### Study text
Soil Ecology and Restoration Group
Red Rock Canyon State park is located in the Southwestern Mojave Desert on State Highway approximately 40 miles northeast of the town of Mojave (Figure 1). The average annual rainfall at the park is between 100 to 275 mm and the predominant vegetation is creosote scrub (Figure 2). The first people to reside in the Red Rock Canyon area were Native Americans who collected plants for medicinal and food purposes as well as for basketry and building materials. The area also served as a trade route for other Native Americans. Settlement of non-native peoples began in the late 1800s with ranching and mining being the primary activities. The area was also used over the years as a sheep passage to the north, a stagecoach stop, a railroad route and later, a truck stop. Off Highway Vehicle (OHV) activity began in the 1960's and continues to be the main recreational activity around the park area at this time (Bainbridge, 1995).
Red Rock Canyon officially became part of the State Park system in 1968. In 1989, 4000 acres were added to the park in a land transfer with the Bureau of Land Management. The South Flat area was included in these lands and up until the land transfer had been heavily used by OHVs as a campground with large motor homes, a racetrack and a play area for 4wd vehicles and motorcycles. The State Park staff closed the area in 1989 and fenced the area off preventing further OHV activity. The Soil Ecology and Restoration Group (SERG) began work at the site in 1991 and native species planting began in 1993. The primary research aim of SERG has been to develop cost efficient restoration methods through various site treatments and revegetation procedures (Bainbridge, 1995).

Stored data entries
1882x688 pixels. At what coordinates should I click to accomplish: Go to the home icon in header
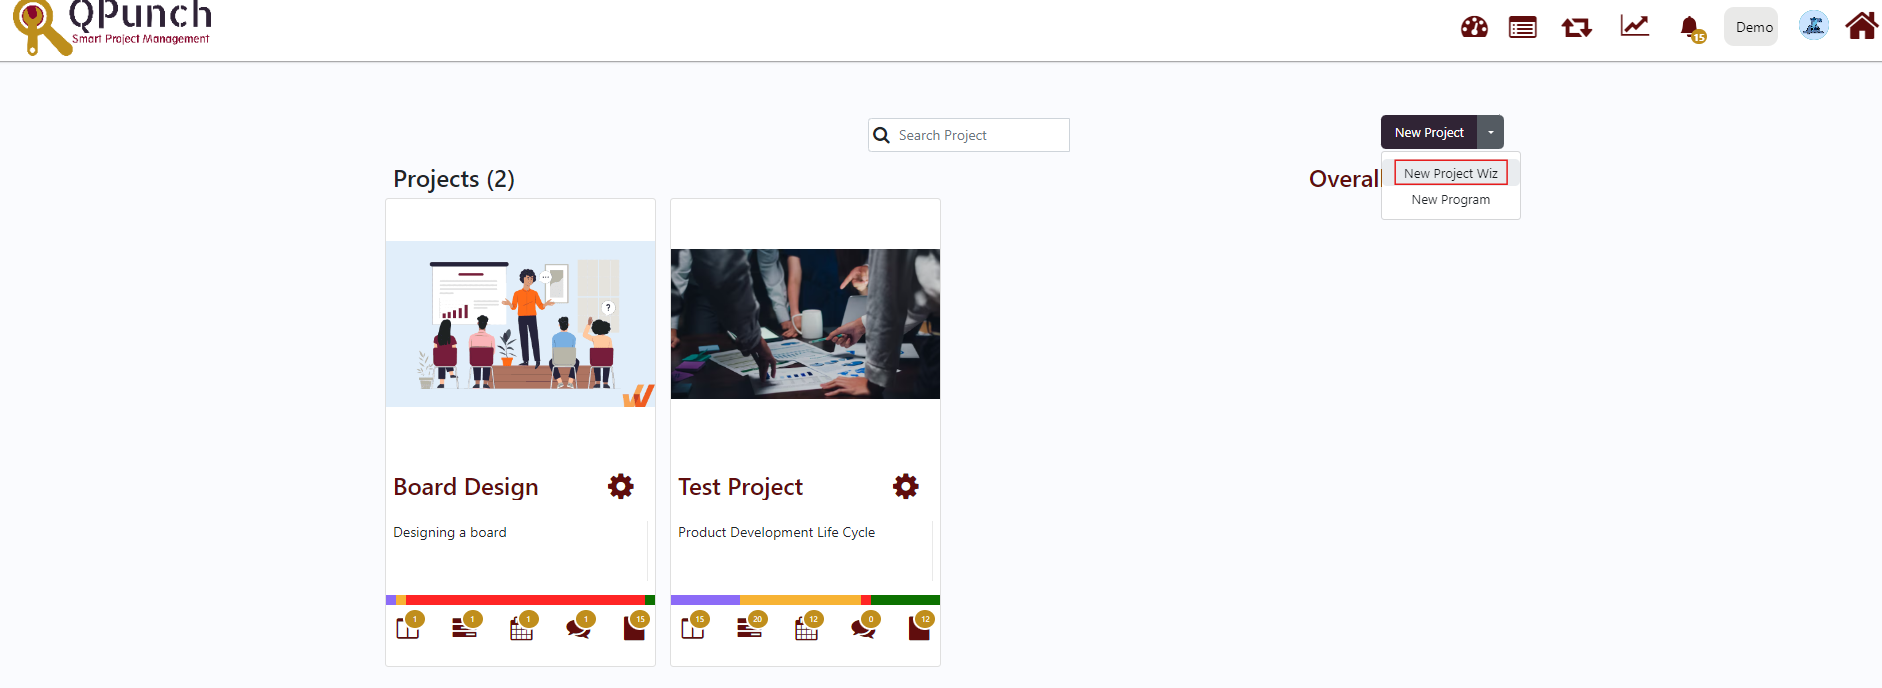pos(1862,25)
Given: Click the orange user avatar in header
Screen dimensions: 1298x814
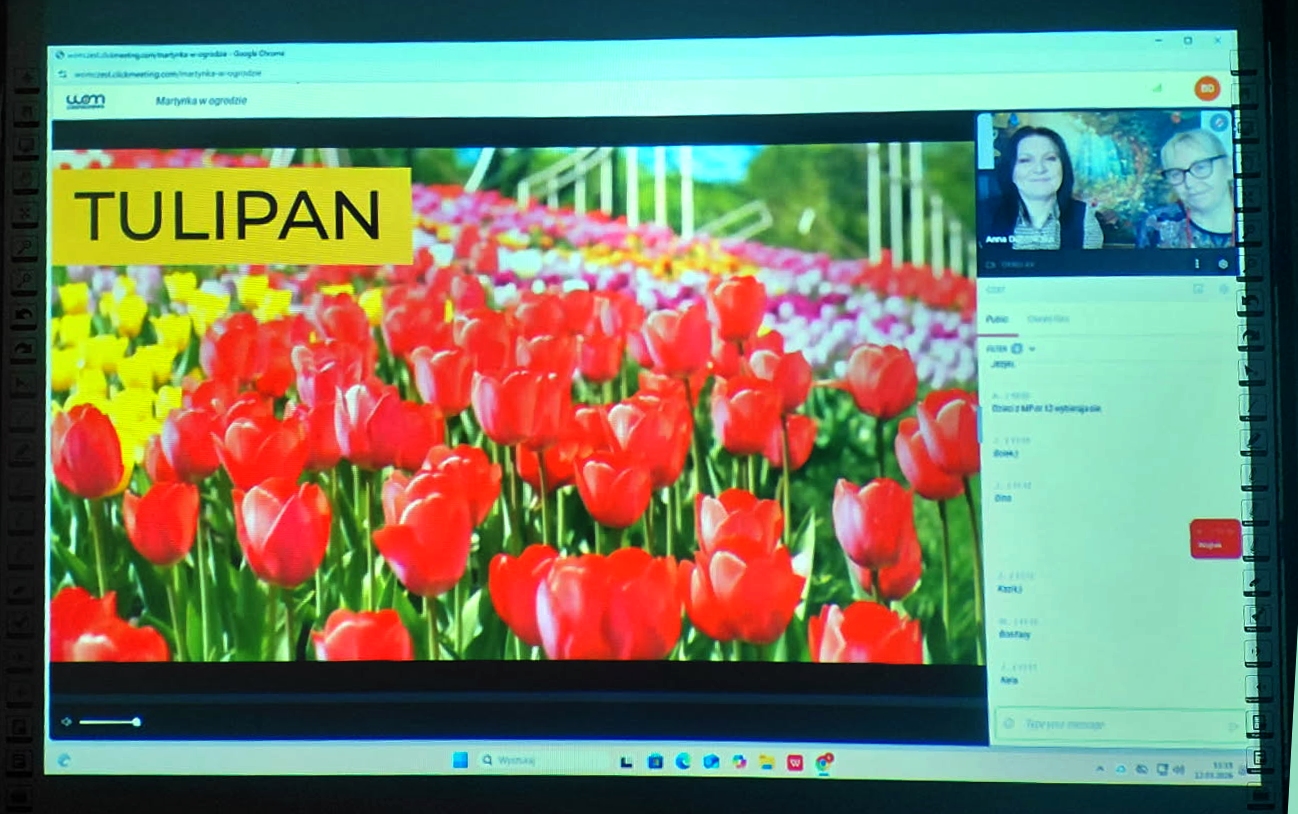Looking at the screenshot, I should pyautogui.click(x=1207, y=88).
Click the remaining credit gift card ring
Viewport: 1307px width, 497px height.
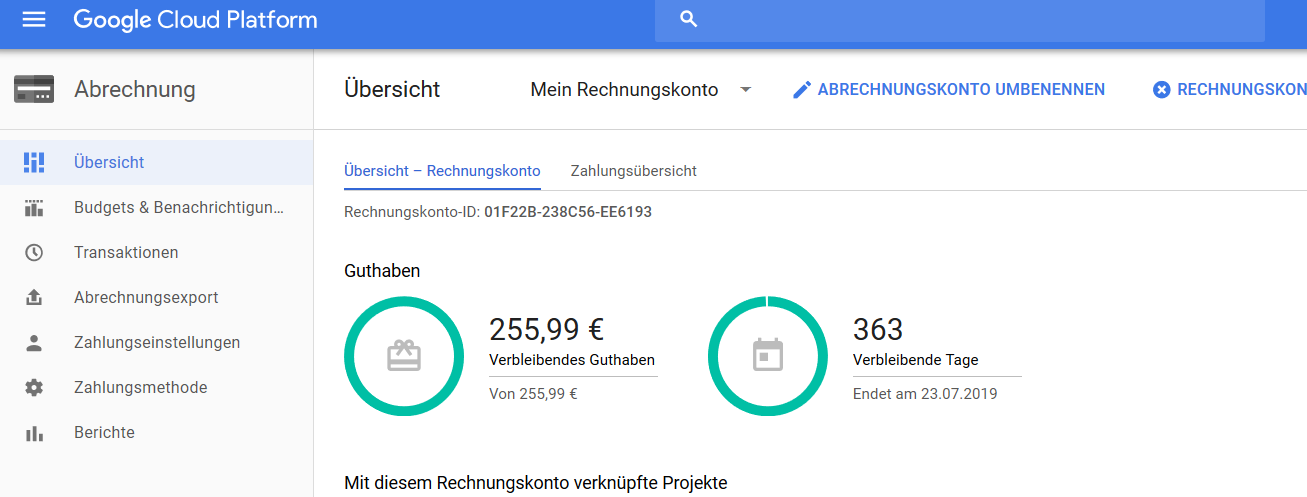[x=403, y=356]
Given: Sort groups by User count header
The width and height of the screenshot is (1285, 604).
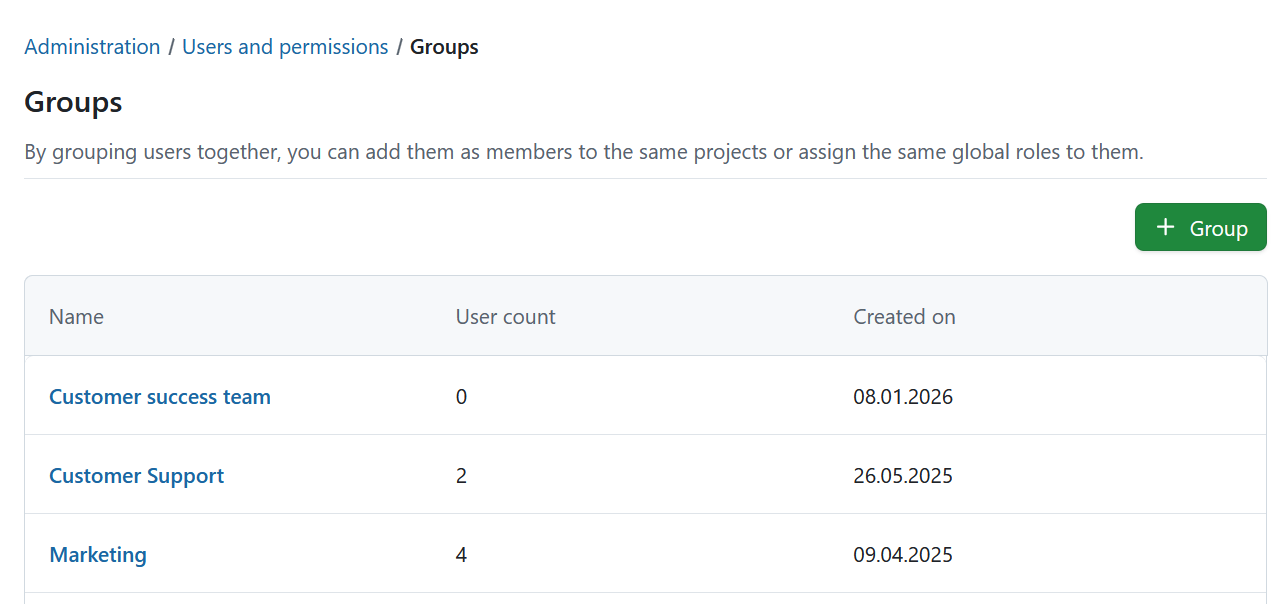Looking at the screenshot, I should point(505,316).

### Questions to answer
a) Rewrite the paragraph of the Red Rock Canyon text that begins "Red Rock Canyon officially became part of the State Park system" as a bulleted list that keeps its main facts.
b) Summarize the Red Rock Canyon text in two sentences.
c) Resume the Red Rock Canyon text, starting right after its final sentence.

### List of answers
a)
- 1968: Red Rock Canyon officially joined the State Park system.
- 1989: 4000 acres, including the South Flat area, were added to the park in a land transfer with the Bureau of Land Management.
- Before the transfer, South Flat was heavily used by OHVs as a campground with large motor homes, a racetrack, and a play area for 4wd vehicles and motorcycles.
- 1989: State Park staff closed and fenced the area, preventing further OHV activity.
- 1991: The Soil Ecology and Restoration Group (SERG) began work at the site.
- 1993: Native species planting began.
- SERG's primary research aim has been to develop cost-efficient restoration methods through various site treatments and revegetation procedures.

b) Red Rock Canyon State Park, in the southwestern Mojave Desert, was used first by Native Americans and later for ranching, mining, and transport, with OHV activity becoming the main recreation from the 1960s. After the heavily used South Flat area was added to the park in 1989 and closed to OHVs, the Soil Ecology and Restoration Group began work there in 1991, planting native species from 1993 to develop cost-efficient restoration methods.

c)
OHV and other human disturbances that occur in desert environments may take hundreds of years to recover without active intervention and restoration efforts. SERG has been successful in the South Flat area through a variety of soil and planting treatments. These restoration efforts, coupled with the restriction of OHV
Figure 1. Red Rock Canyon State Park
Figure 2. View of South Flat dominated by creosote scrub habitat.
activity, has greatly increased the probability of habitat recovery in the South Flat area.
Our efforts for this project were originally focused on the recovery of native annual species, which have been extremely slow to reappear in the more disturbed areas of the South Flat. Desert annuals in the Mojave are an important food source for the endangered desert tortoise (Gopherus agassizii) and other desert wildlife. Our initial objectives were also to evaluate micro-nutrient availability and mycorrhizal activity along a disturbance gradient and to use these findings to create a restoration scheme that would enhance the establishment of desert annuals.
Since Red Rock Canyon State Park had experienced two consecutive dry seasons since 1997 due to the La Niņa effect, we were unable to collect adequate annual seed for a field or greenhouse experiment. Thus the scope of the project was modified to continue revegetating the South Flat area with perennials. Seven hundred seedlings were grown from local seed in SERG greenhouses. Five hundred of the seedlings were planted at South flat in March 2000. Vegetation will be monitored for one year and survival and growth will be analyzed again in March 2001.
Materials and Methods
Soil samples were collected on 12-13 March 1999, 14-15 April 1999 and on 18 March 2000. Samples were collected on three 30 meter transects along a selected disturbance gradient of less disturbed, moderately disturbed and very disturbed soils. Six samples were taken per transect. Soils were analyzed by A&L Western Agricultural Laboratories, in Modesto, CA for available nitrate, phosphorus, total nitrogen, pH, organic matter and micro-nutrients.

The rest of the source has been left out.